I have a project for literature researches with a table(in SQL Server 2014). I extract words from some books to comparison table. this table may have thousands of words. I write a query to compare words in different documents and want to show them side by side to show that each word frequency in different book.
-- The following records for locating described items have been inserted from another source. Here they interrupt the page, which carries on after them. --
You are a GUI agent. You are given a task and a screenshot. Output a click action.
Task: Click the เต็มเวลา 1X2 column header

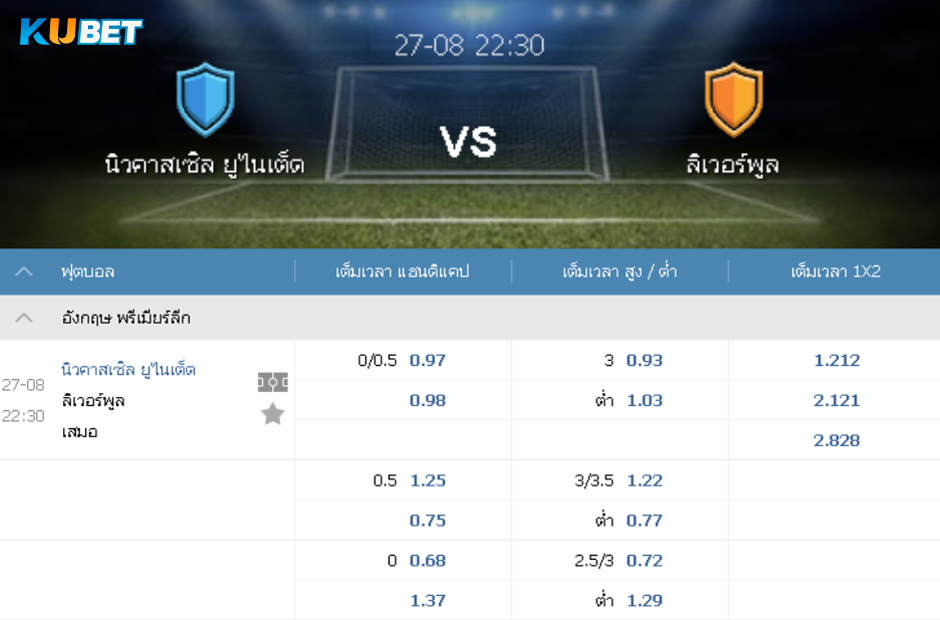pos(836,272)
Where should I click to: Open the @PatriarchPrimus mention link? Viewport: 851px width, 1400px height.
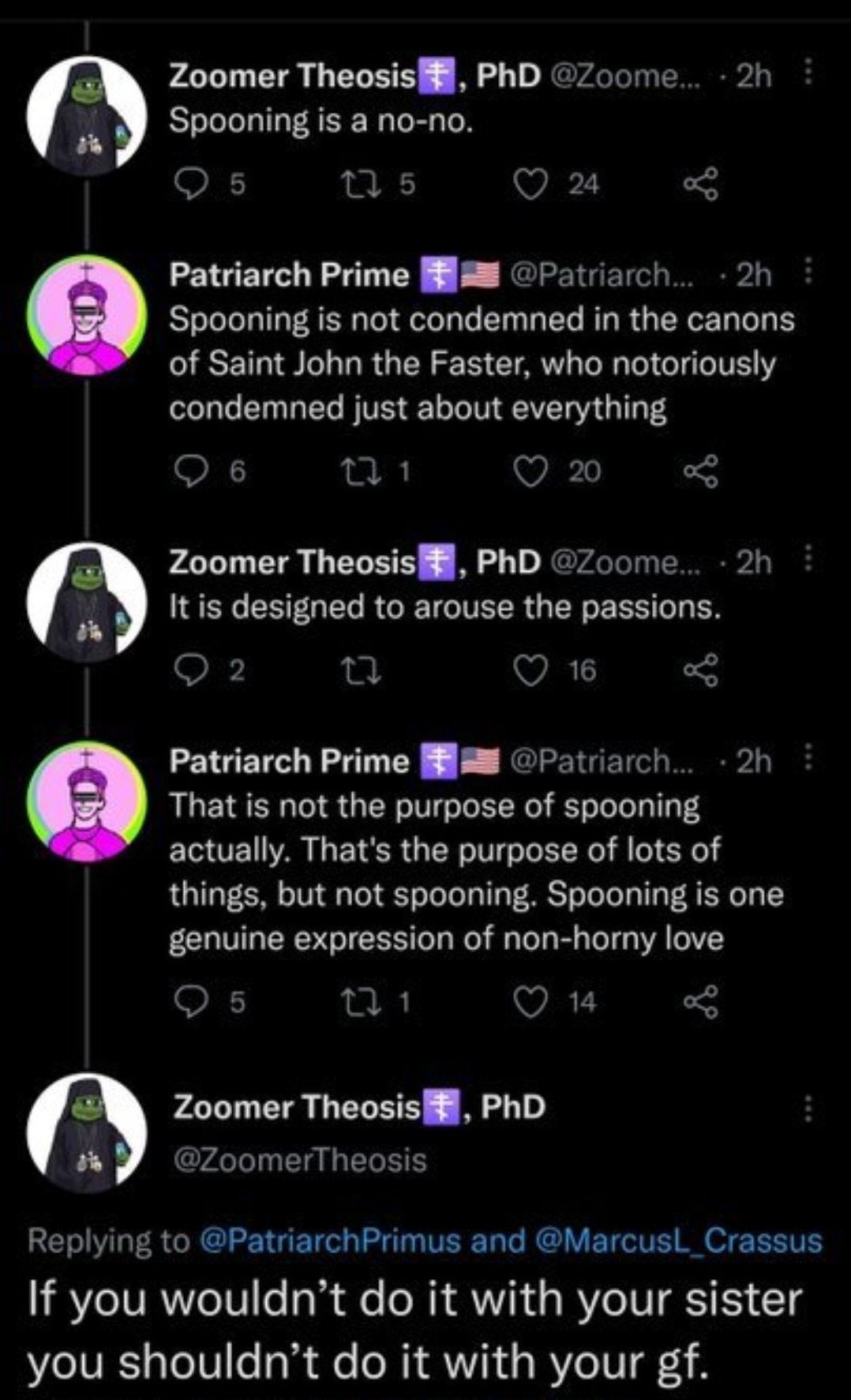click(331, 1240)
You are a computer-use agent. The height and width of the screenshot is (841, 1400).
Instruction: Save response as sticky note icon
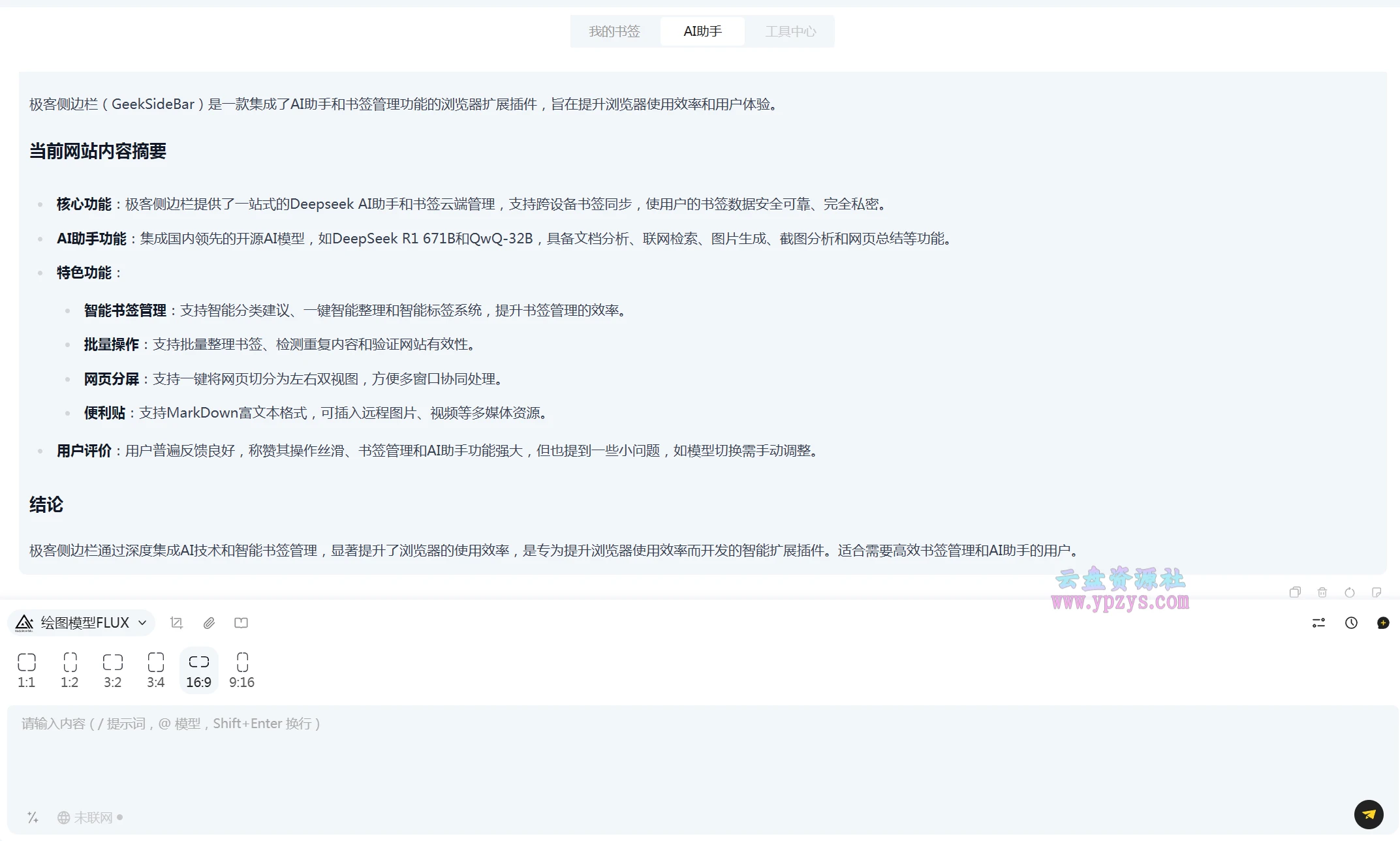click(1377, 592)
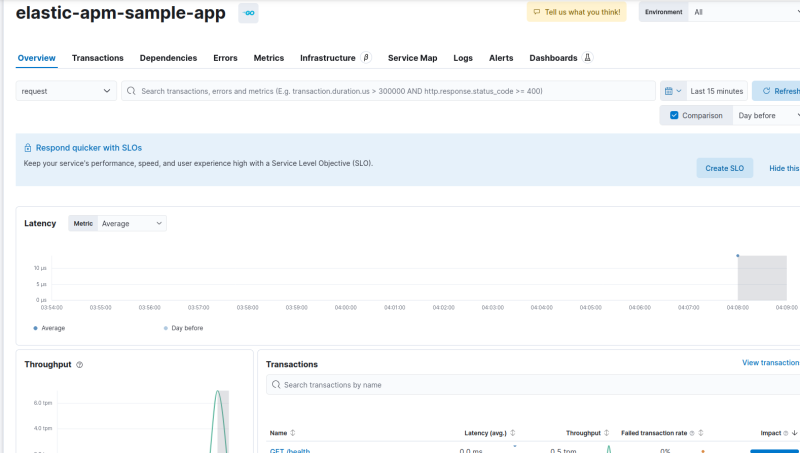The height and width of the screenshot is (453, 800).
Task: Click the 'Last 15 minutes' time range
Action: 716,91
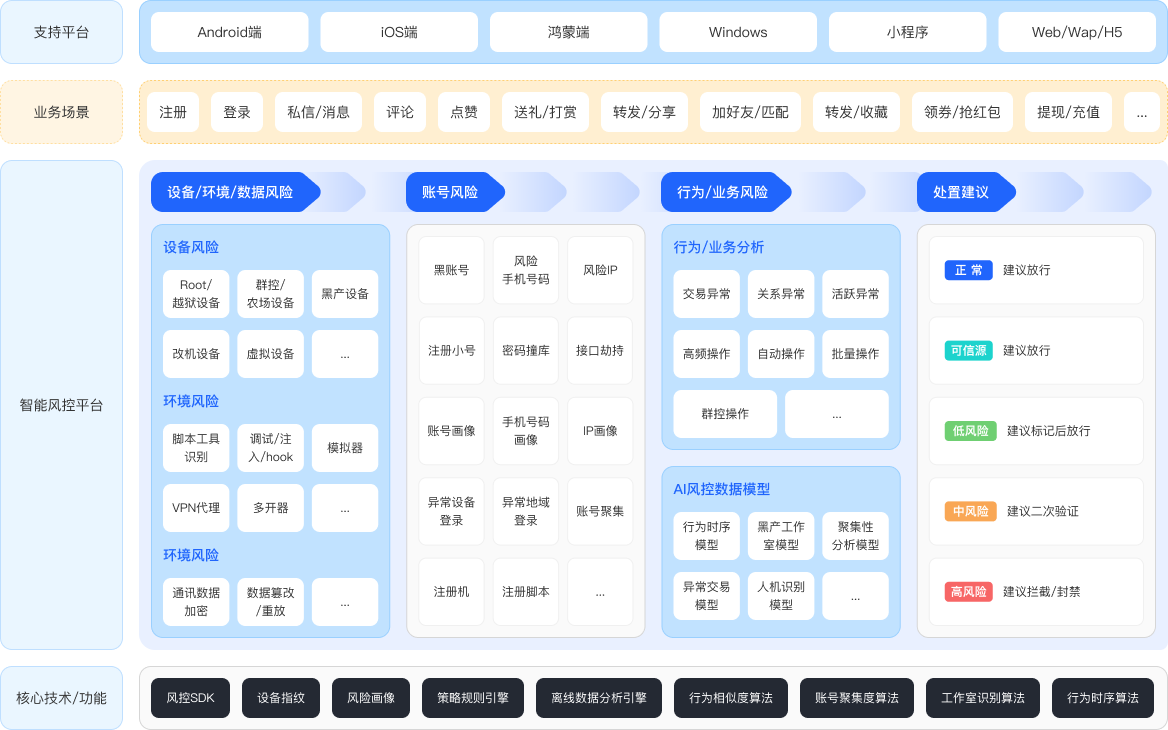Click the 风控SDK dark button
The width and height of the screenshot is (1168, 730).
click(191, 698)
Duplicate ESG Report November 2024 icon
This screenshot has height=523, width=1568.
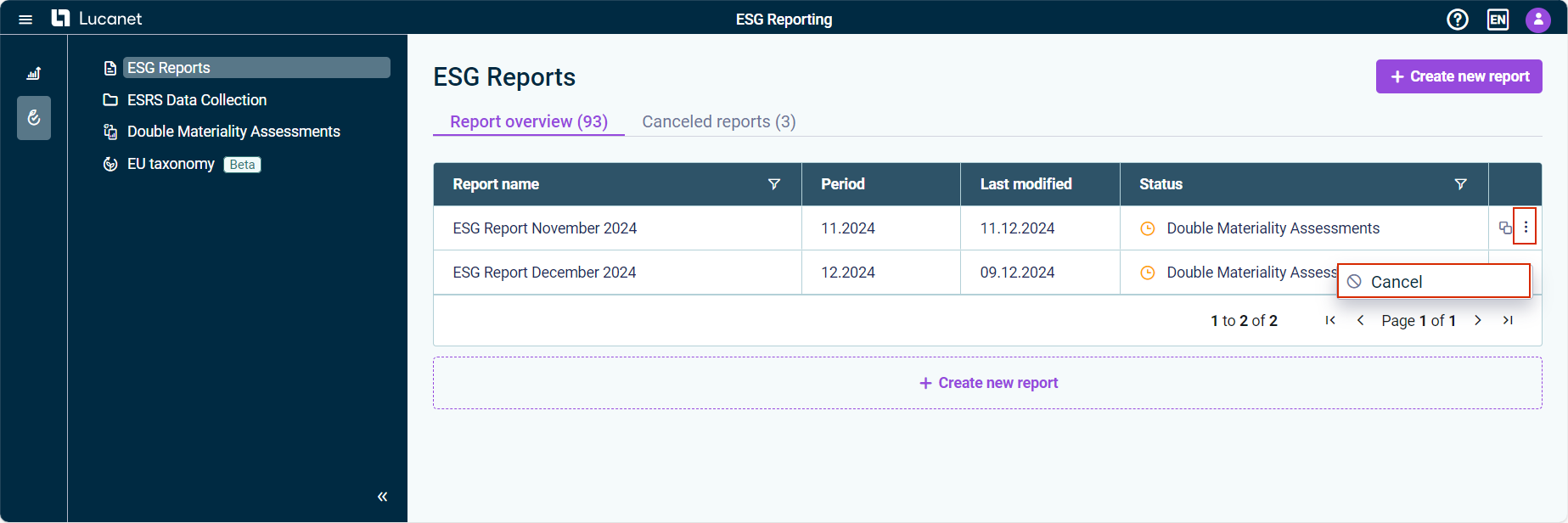point(1505,228)
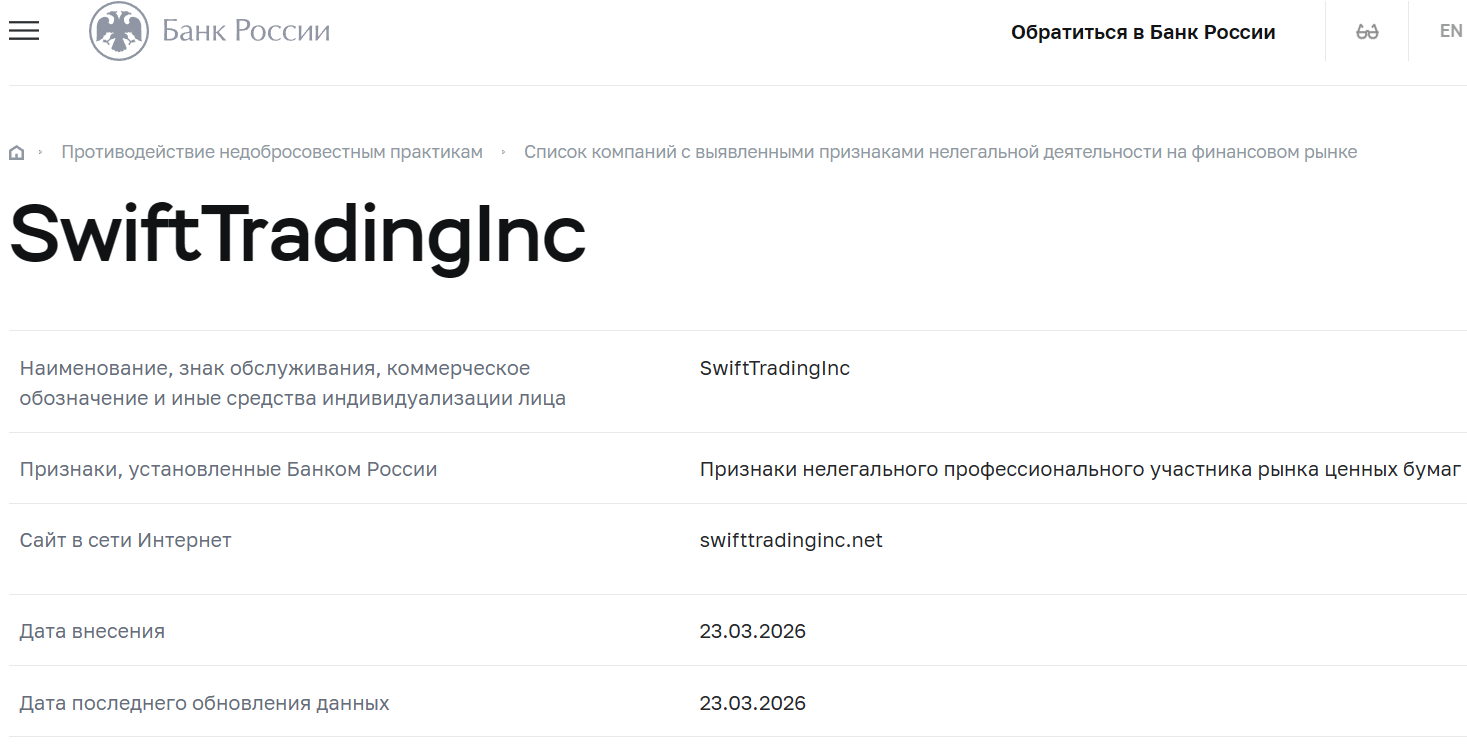Open «Обратиться в Банк России»
The width and height of the screenshot is (1467, 752).
click(x=1144, y=31)
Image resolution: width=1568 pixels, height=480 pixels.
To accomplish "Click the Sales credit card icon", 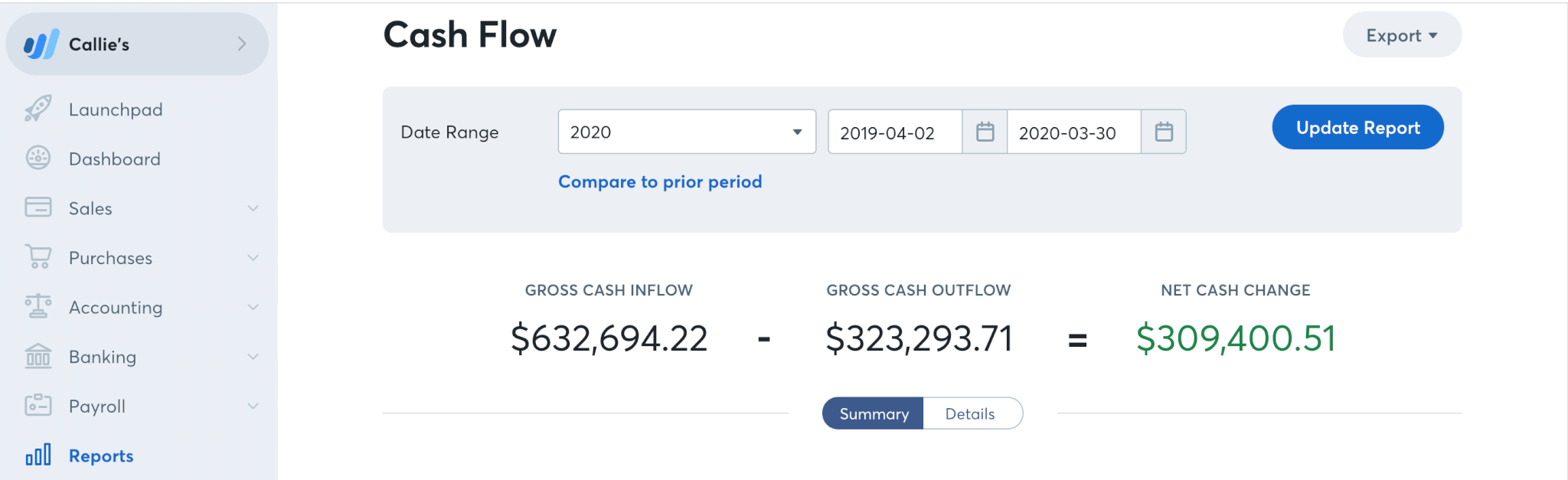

Write this:
SELECT c1.Word,c1.DocumentID,c1.WordCount,c2.DocumentID,c2.WordCount
FROM dbo.Comparation c1
JOIN dbo.Comparation c2 ON c2.Word = c1.Word AND c1.DocumentID <> c2.DocumentID
this query takes 15s on my machine. then i decided to show them page by page and write this:
SELECT c1.Word,c1.DocumentID,c1.WordCount,c2.DocumentID,c2.WordCount
FROM dbo.Comparation c1
JOIN dbo.Comparation c2 ON c2.Word = c1.Word AND c1.DocumentID <> c2.DocumentID
ORDER BY c1.DocumentID OFFSET 0 ROWS FETCH NEXT 15 ROWS ONLY;
now for 15 or little more records speed of retrieve was good, but my problem is: when offset is small, every things are OK but when i increase offset query runs slow. Is there any way to load and compare these words fast?
Thank you.
With best regards.
It looks like you are joining on the nvarchar column "Word". As explained here this has performance issues when used over a large number of rows.
Try maybe generating an extra "WordID" column which would be unique for each word and then joining on that.